For Louisiana taxpayers and plan members, the $311M unfunded gap represents the actuarial shortfall that must eventually be closed through a combination of contributions, investment returns, or benefit modifications. Unlike private-sector pensions governed by ERISA and backstopped by the PBGC, public plans like Louisiana Municipal Police rely on the full faith and credit of Louisiana — meaning funding shortfalls flow through to state and local budgets rather than a federal insurance program. This information summarizes official Public Plans Database disclosures and is provided for research and educational purposes only. It is not financial, legal, or retirement-planning advice; active and retired members with specific benefit questions should consult their plan administrator directly.

Membership

5,288
Active Members
5,350
Retirees
13,112
Total Members

Frequently Asked Questions

Is Louisiana Municipal Police fully funded?

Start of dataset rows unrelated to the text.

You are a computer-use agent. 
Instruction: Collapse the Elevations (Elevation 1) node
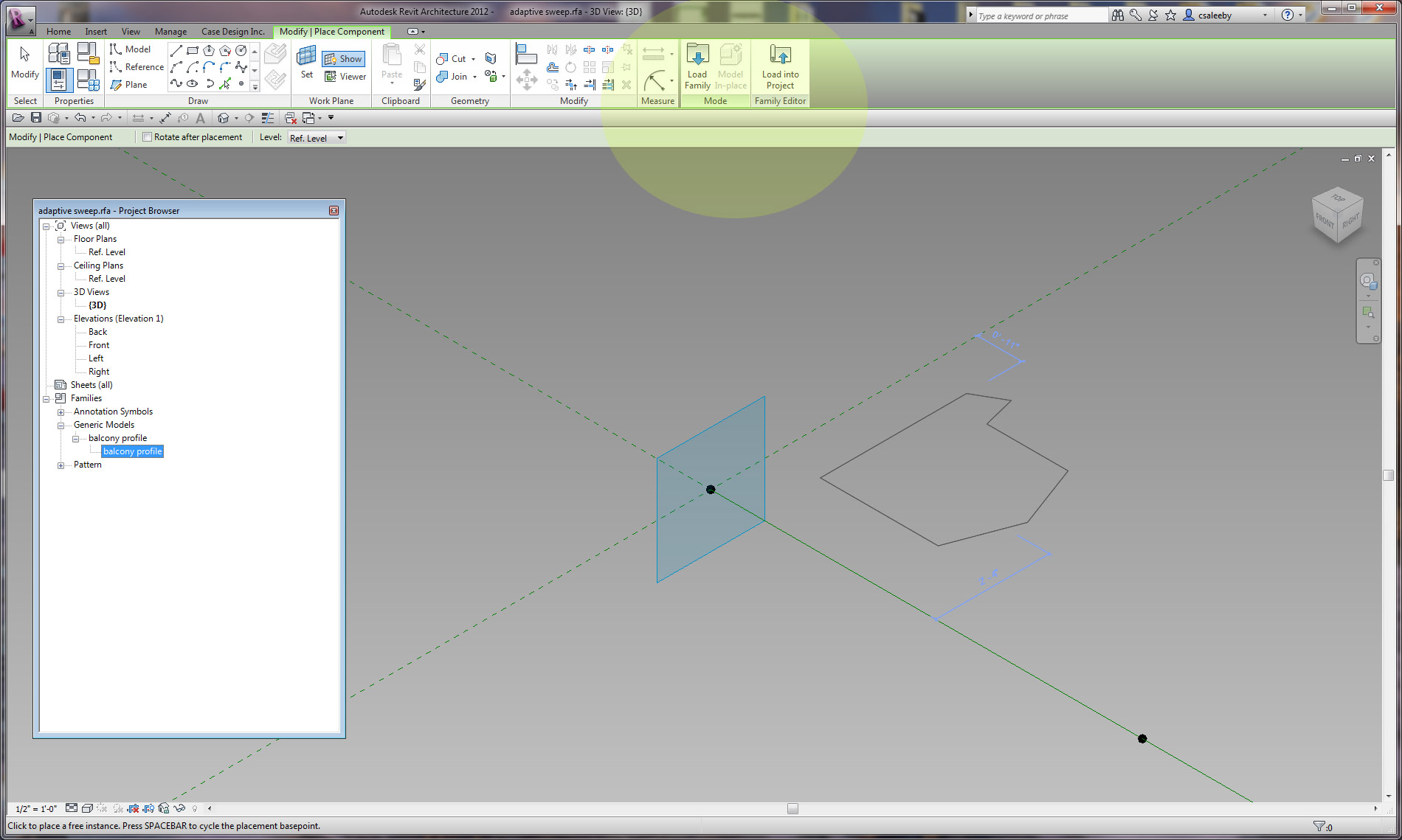click(61, 319)
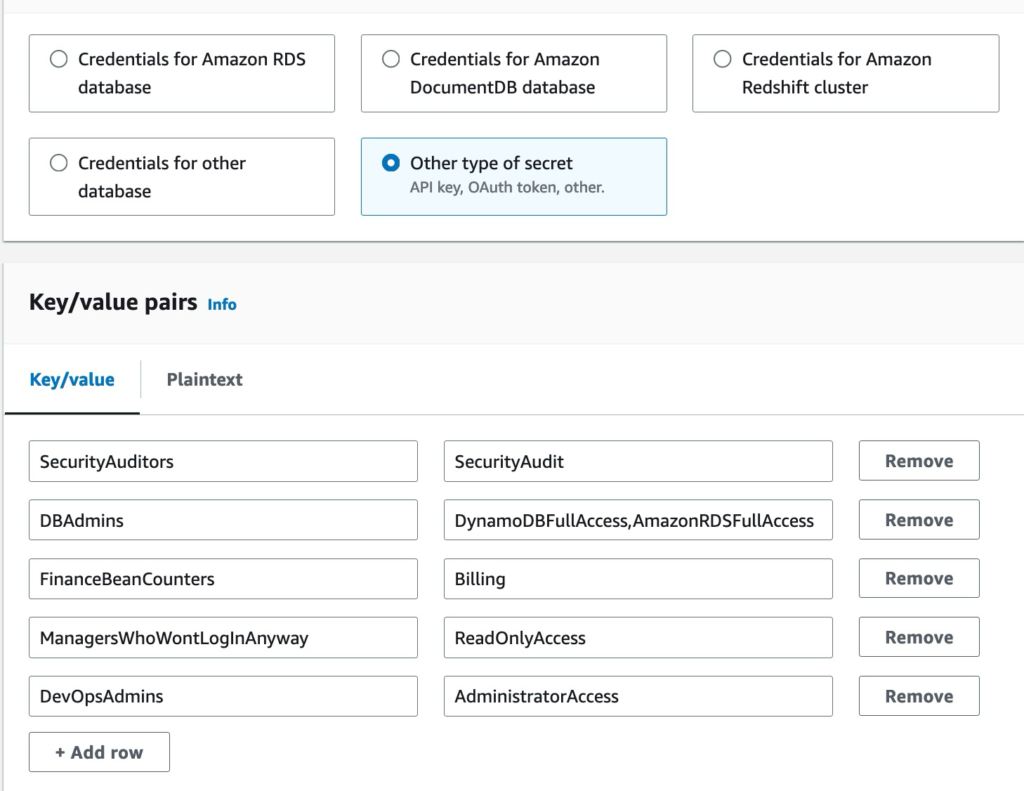Viewport: 1024px width, 791px height.
Task: Remove the SecurityAuditors row
Action: tap(918, 461)
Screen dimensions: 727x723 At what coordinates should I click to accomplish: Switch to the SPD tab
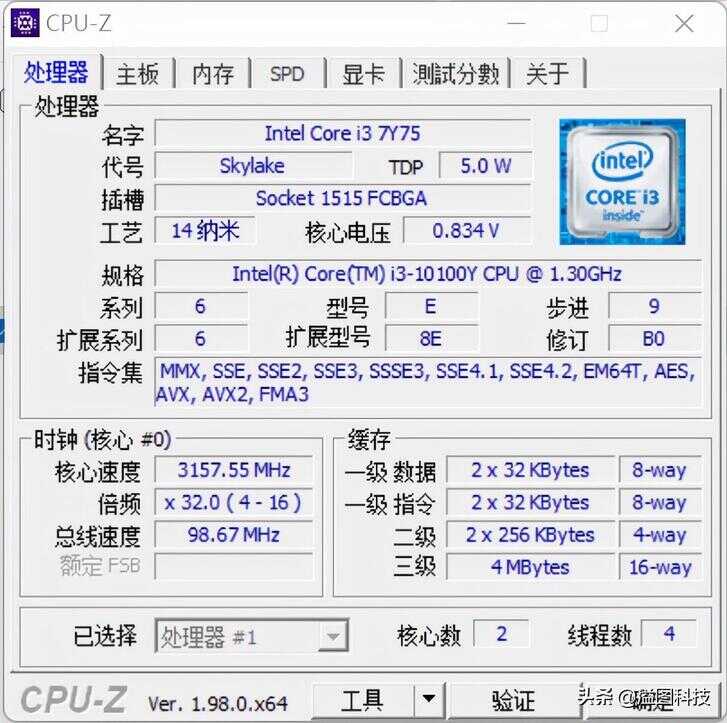point(287,74)
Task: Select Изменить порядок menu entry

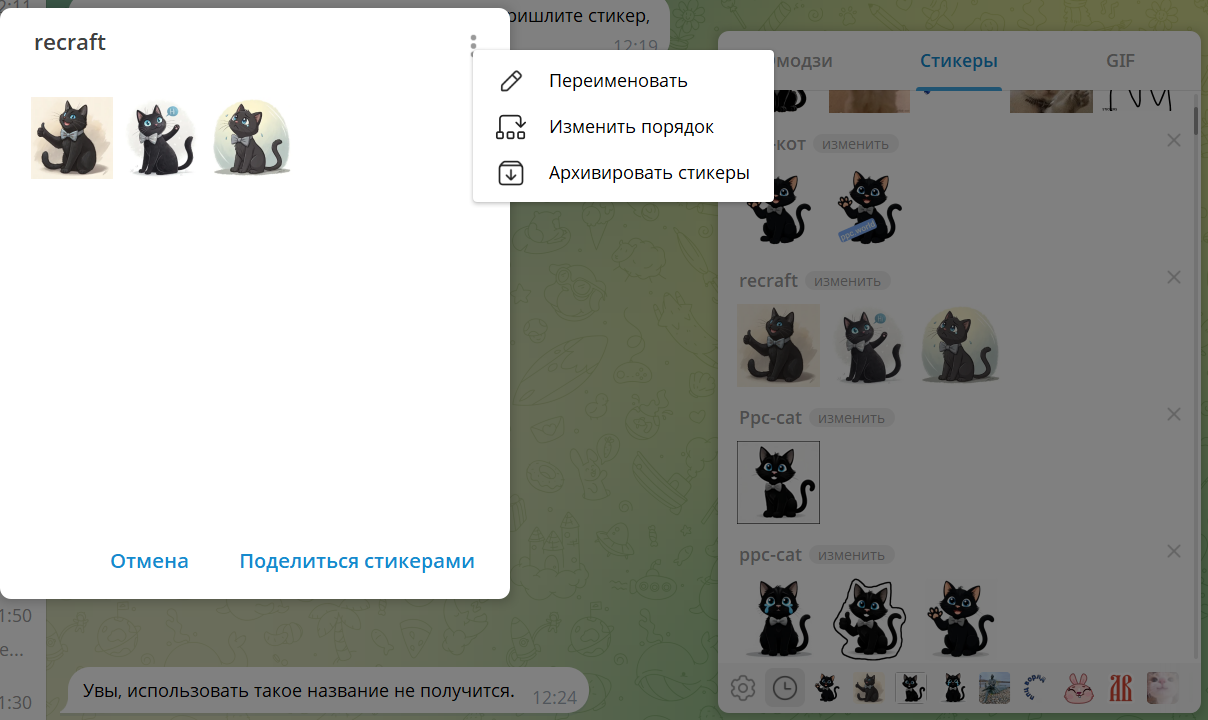Action: [x=630, y=127]
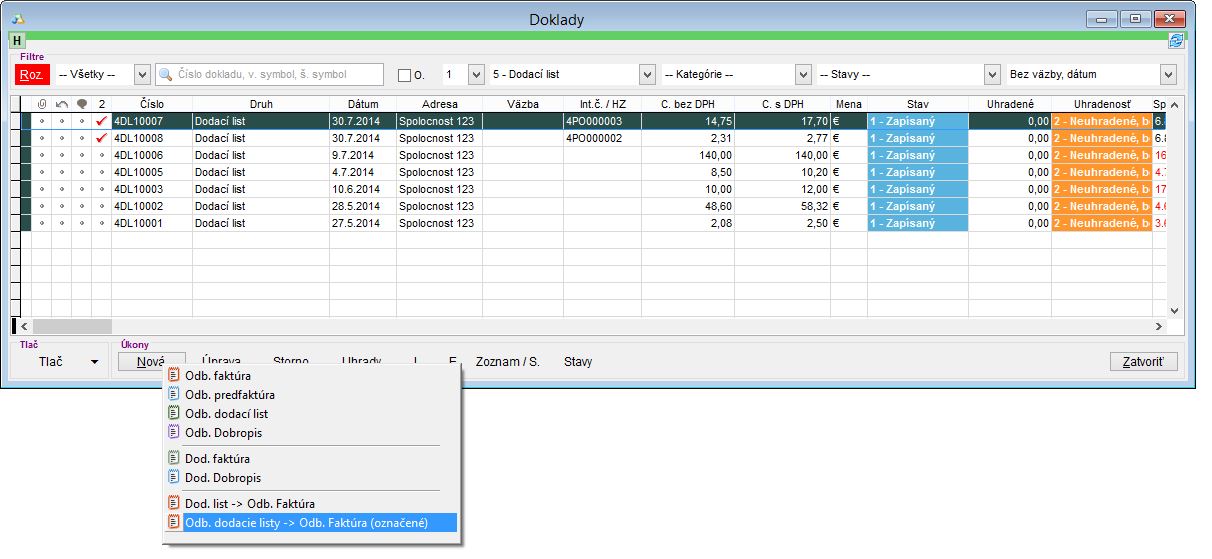Viewport: 1212px width, 559px height.
Task: Toggle the 'O.' checkbox in filters
Action: click(404, 75)
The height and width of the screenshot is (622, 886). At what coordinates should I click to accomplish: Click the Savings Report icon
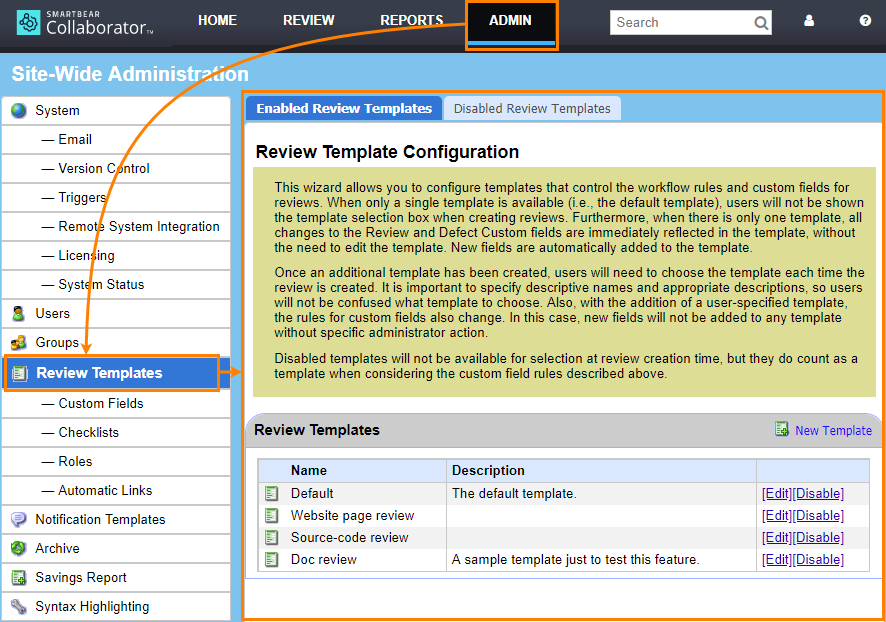[x=18, y=577]
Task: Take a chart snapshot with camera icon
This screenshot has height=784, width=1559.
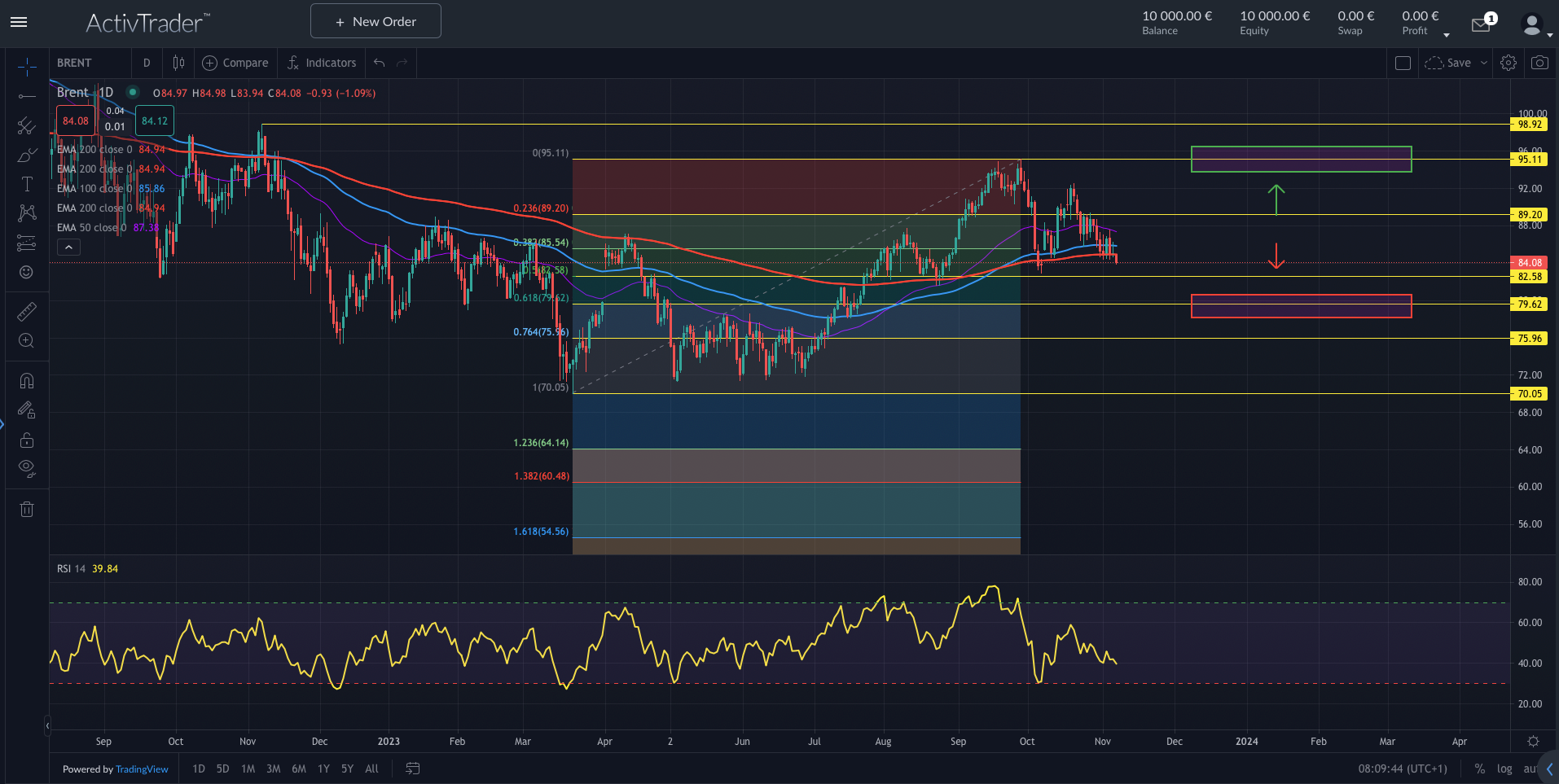Action: 1539,63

Louisiana Municipal Police has a funded ratio of 89.4% as of FY2023, earning a health grade of B. A funded ratio of 100% means the plan has enough assets to cover all projected liabilities. Ratios above 80% are generally considered adequately funded; ratios below 60% indicate significant underfunding and risk to future benefits.

What happens if Louisiana Municipal Police runs out of money?

Public pension plans like Louisiana Municipal Police are backed by the sponsoring government entity — in this case Louisiana. If a plan's assets are insufficient, the state or local government is typically required to make up the difference through increased contributions, benefit adjustments, or tax measures. Unlike private pensions, public pensions are not insured by the PBGC, but they do carry the full faith and credit of the sponsoring government.

What does a funded ratio of 89.4% mean?

A funded ratio of 89.4% means that Louisiana Municipal Police currently has assets equal to 89.4% of its projected benefit obligations. The unfunded liability — the gap between assets and liabilities — stands at $311M. This is considered adequately funded.

How does Louisiana Municipal Police compare to other public pensions?

Louisiana Municipal Police is a Police & Fire plan in Louisiana serving 13,112 members. Nationally, the average funded ratio for public pension plans tracked by the Public Plans Database is approximately 72–75%. Louisiana Municipal Police's funded ratio of 89.4% places it above the national average, reflecting strong fiscal management.

How many members does Louisiana Municipal Police have?

Louisiana Municipal Police covers 13,112 total members, including 5,288 active employees and 5,350 retirees currently receiving benefits. The ratio of active members to retirees is a key indicator of plan sustainability — when the number of retirees grows relative to active contributors, funding pressure increases.

What is the ARC payment percentage for Louisiana Municipal Police?

Louisiana Municipal Police pays 13.3% of its Annual Required Contribution (ARC). Consistently underpaying the ARC accelerates the growth of unfunded liabilities and places future benefits at greater risk. Employer contribution patterns are tracked annually in the Public Plans Database.

Related

Data sourced from official Public Plans Database and actuarial valuations from federal and state pension systems. See our methodology for details. Retrieved and formatted by Kiznis Studio Editorial

Disclaimer: This information is provided for informational purposes only and does not constitute professional advice. Data is sourced from the Public Plans Database (PPD). Consult a qualified professional before making decisions based on this data.